__Material for this exercise__
★ ★ ★ ★ ★ ★ ★
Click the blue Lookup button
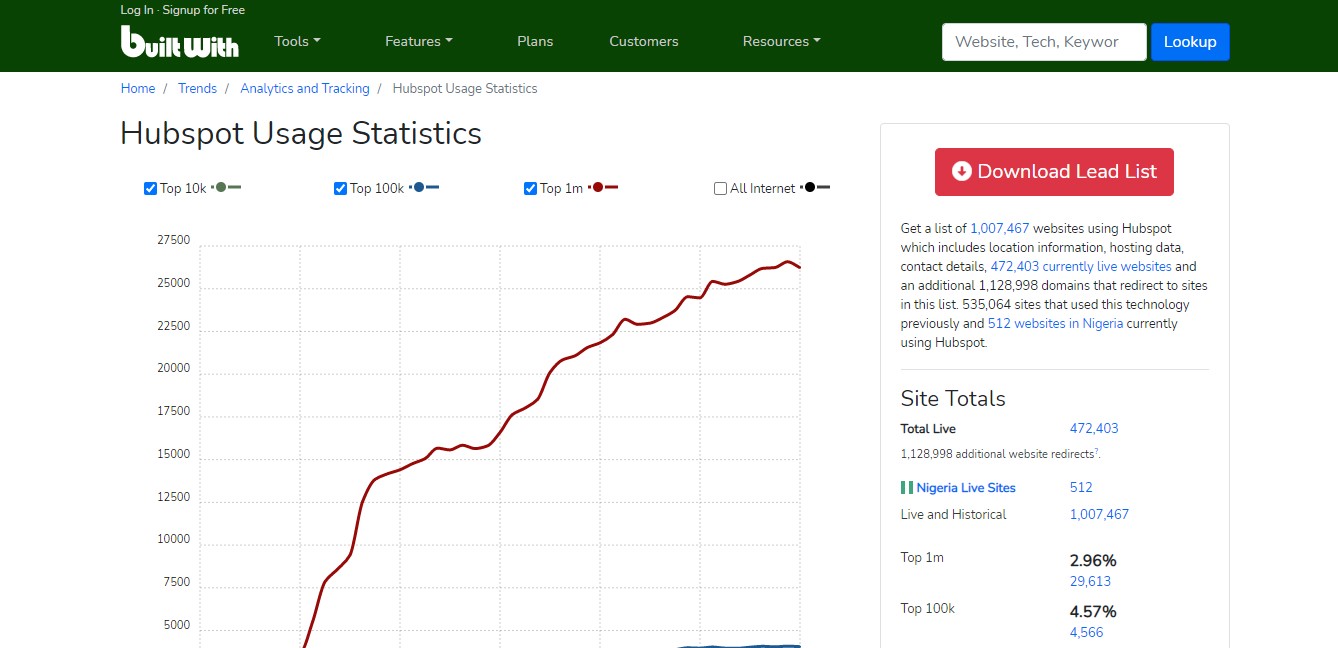Viewport: 1338px width, 648px height. (x=1190, y=42)
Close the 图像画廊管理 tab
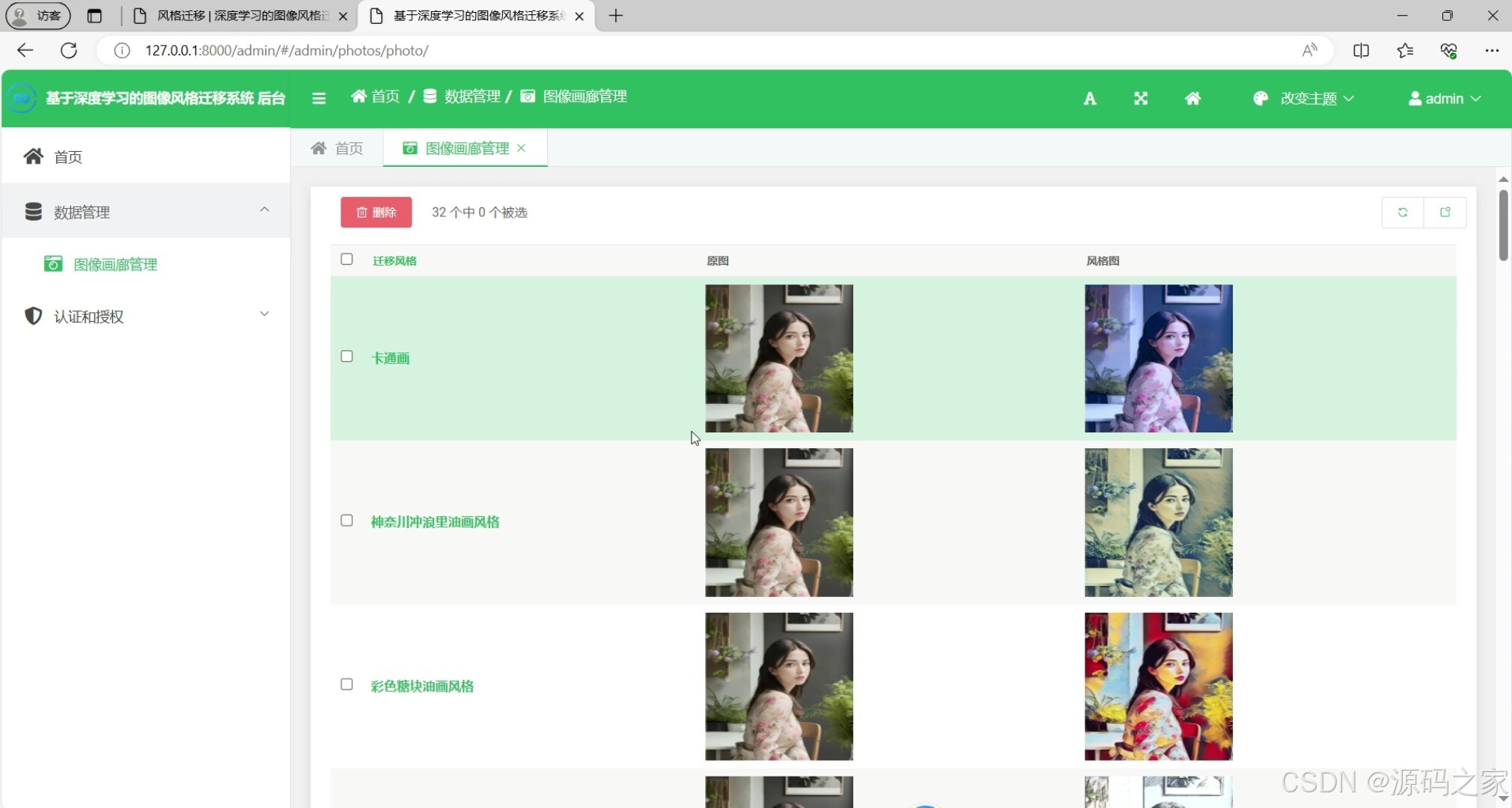Viewport: 1512px width, 808px height. point(522,147)
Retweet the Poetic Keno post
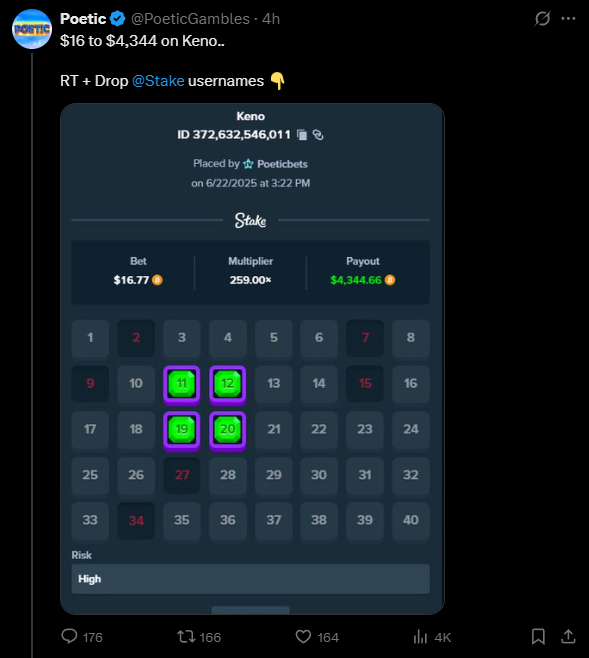This screenshot has height=658, width=589. (186, 637)
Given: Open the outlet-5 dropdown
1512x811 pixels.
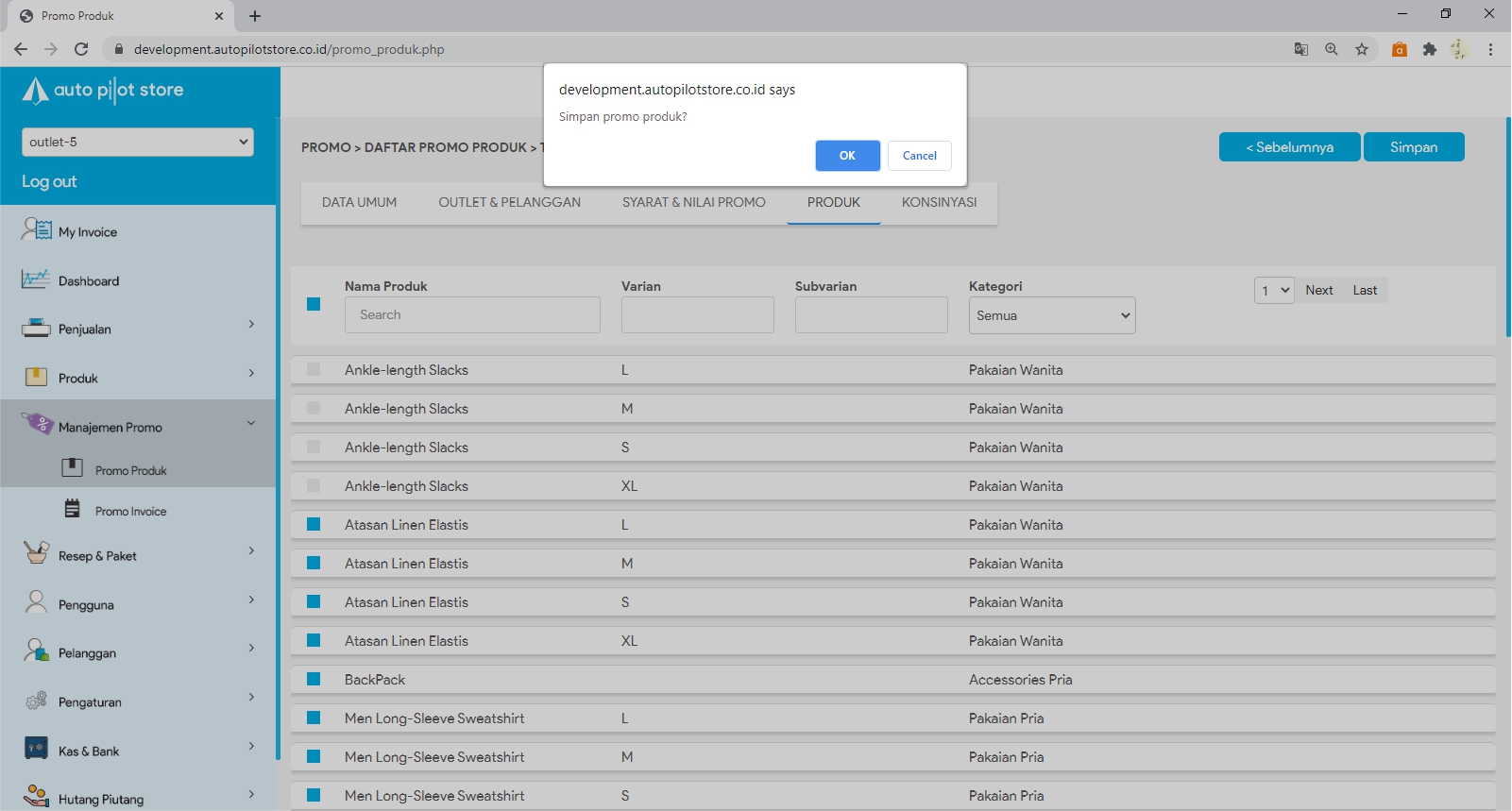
★ ★ ★ ★ ★ ★ ★
__Brief__
Reproduce every line of the material above word for word, leaving the pictures out of your answer.

__Written solution__
Click the blue Lookup button
Viewport: 1338px width, 648px height. (x=1190, y=42)
Close the 图像画廊管理 tab
Viewport: 1512px width, 808px height. point(522,147)
Retweet the Poetic Keno post
This screenshot has height=658, width=589. (186, 637)
Given: Open the outlet-5 dropdown
1512x811 pixels.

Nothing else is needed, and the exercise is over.